# The problem:
The answer must be one number: the count of lines in the data below that include "agent".
### Data extracts ###
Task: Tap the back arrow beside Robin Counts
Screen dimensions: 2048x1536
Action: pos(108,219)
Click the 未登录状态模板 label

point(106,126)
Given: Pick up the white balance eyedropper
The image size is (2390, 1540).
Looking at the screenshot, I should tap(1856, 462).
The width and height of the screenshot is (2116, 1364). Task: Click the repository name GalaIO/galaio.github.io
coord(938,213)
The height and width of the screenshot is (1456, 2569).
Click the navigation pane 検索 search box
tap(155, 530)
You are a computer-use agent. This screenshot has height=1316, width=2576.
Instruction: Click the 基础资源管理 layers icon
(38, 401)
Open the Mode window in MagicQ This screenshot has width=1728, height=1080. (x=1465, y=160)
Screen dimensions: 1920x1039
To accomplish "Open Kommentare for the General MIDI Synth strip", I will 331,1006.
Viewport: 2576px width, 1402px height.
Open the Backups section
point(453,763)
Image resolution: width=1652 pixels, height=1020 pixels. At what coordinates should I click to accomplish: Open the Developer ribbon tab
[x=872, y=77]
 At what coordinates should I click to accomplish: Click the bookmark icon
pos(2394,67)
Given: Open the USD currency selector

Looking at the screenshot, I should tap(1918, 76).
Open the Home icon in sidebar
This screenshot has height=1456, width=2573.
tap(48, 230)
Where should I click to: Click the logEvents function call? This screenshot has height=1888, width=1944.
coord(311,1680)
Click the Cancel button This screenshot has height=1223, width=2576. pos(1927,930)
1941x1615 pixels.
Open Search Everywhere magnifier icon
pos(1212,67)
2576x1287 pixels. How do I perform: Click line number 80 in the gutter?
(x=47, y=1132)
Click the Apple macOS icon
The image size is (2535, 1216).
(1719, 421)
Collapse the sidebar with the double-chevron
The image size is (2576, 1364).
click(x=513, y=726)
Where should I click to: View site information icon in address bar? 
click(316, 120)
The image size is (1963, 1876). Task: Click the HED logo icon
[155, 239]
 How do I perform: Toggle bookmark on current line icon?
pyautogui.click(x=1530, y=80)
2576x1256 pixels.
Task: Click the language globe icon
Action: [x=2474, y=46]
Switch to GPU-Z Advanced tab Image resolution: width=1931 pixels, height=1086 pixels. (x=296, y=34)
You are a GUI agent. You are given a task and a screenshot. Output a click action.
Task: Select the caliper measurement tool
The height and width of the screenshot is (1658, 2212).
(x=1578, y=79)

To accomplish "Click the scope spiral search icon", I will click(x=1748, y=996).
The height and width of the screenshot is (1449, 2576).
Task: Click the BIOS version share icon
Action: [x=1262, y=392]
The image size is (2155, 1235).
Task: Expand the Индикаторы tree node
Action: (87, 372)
###
# Task solution:
2